We were treated to an incredible sunset as it dipped and disappeared over Praz de Lys, leaving a magnificent symphony of oranges and reds in its wake. We got a small camp fire going with the charcoal we’d packed and finally ate our hot dogs at about 10.00pm. I’d been lucky enough to spot 2 meteors while we cooked. The kids’ focus was solely on the upcoming marshmallows rather than the sky and once they’d had their molten sugary fix they unexpectedly and totally out of character asked to go to bed…
The kids had decided that Nina should keep them company in the tent and they all had a good laugh at my expense as I slipped over trying to get into my sleeping and bivy bags. We all said night night and I lay awake watching the stars and spotting more meteors. As we’d predicted, a good night’s sleep was a total write off… Late to bed, lumpy, uncomfortable, damp, with the sound of cow and sheep bells jingling constantly. T woke around midnight to repeatedly shout at Iz to “budge up”. After several minutes of arguing, she decided to join me outside and squidged in alongside me in the bivy bag. We snuggled up and spent a delightful hour or so together looking at the stars, watching the moon dip towards the horizon and turn orange. To top it off, we both spotted more meteors.
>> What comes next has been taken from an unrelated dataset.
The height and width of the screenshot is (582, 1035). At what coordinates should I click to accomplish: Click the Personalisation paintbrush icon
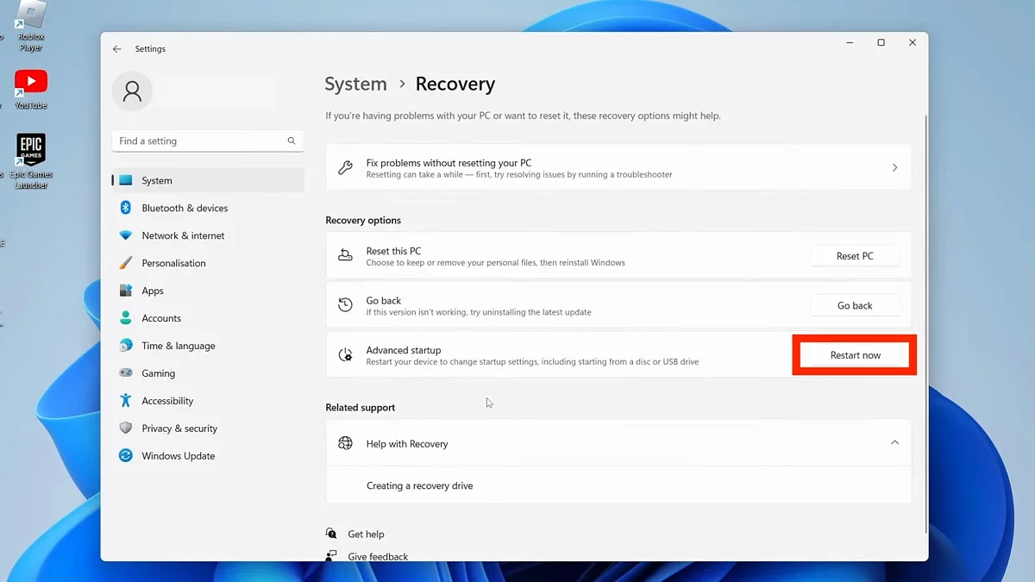tap(125, 263)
Magic!
We dozed off and next time Iz woke, she’d had enough of the fresh mountain air and was ready to head back inside the tent.
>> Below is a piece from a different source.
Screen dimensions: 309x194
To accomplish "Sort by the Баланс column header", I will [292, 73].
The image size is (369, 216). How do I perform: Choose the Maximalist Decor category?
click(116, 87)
T dramatically exclaimed “IT’S A MIRACLE!”
We had tried to set up our Contour camera for a timelapse of the sunset and the stars but it’s been playing up recently and we’ve just got a memory card full of blank images. Time to bite the bullet and go for a GoPro, me thinks.
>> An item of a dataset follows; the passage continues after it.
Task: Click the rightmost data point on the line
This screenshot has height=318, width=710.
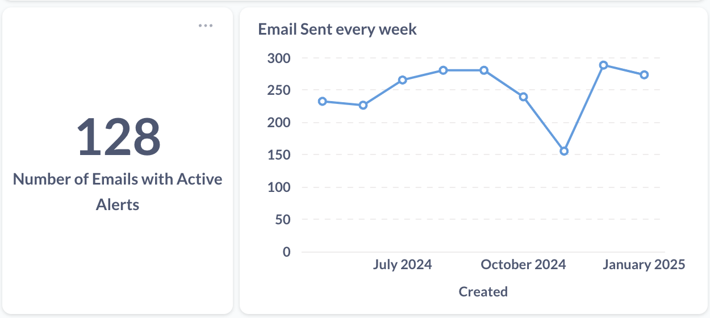Action: (644, 75)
If a late night and minimal sleep wasn’t enough, I’d set the alarm for 5.50am. The Interweb had told us that sunrise was due for 6.30am and we didn’t want to miss it. When it went off, I hit ‘snooze’ automatically and on the next cycle whispered to Nina if she’d heard it. She had and crawled out of the tent rubbing her eyes. Judging by the light, the sun was going to rise beyond the ridgeline just above us and we decided we’d leave the kids sleeping and walk up and check it out first. Typically, they woke just after we got there and then freaked out that we weren’t there! I ran back down, got them dressed and we all headed back up to wait for the warm rays to spread over us.
We had quite a wait! We could see the sunlight spreading onto the hillsides in the distance on either side of us but we were in a big chunk of ground that was shaded by the Dents du Midi ridgeline. We’d have to wait a bit longer for the sun to peep over the top for us.
As we waited and amazed at the stunning landscape in every direction, Iz said “Look! The Dents du Midi looks like a face from the side with it’s mouth open and an eye and a nose.”
We all tilted our heads to the left and chorused “Ohhh, yeah!”
A few minutes later, the sun peeped through.
Nina said “No way, the sun’s rising in the eye of the face!”
Without a moment’s pause, T dramatically exclaimed “IT’S A MIRACLE!” I’ve no idea where that came from but it’s still making us laugh!
We warmed ourselves through with the sun’s rays and drank in the moment for a little longer before squishing back through the wildflowers and long dewy grass to pack up the camp. We set off walking back to the van and once we hit the track we were joined by two cows that jingled their cowbells alongside us all the way back to the van.
Experiences like this are brilliant. It’s a hassle getting ready, getting there and convincing the kids to keep going. It was an uncomfortable, cowpat laden, sleepless night and everything we took with us is now in the wash or hanging out to dry out. Despite the hassle, it was a terrific night to share with the kids and one that will stick in mine and Nina’s memories. Hopefully the kids’ll look back and treasure it too.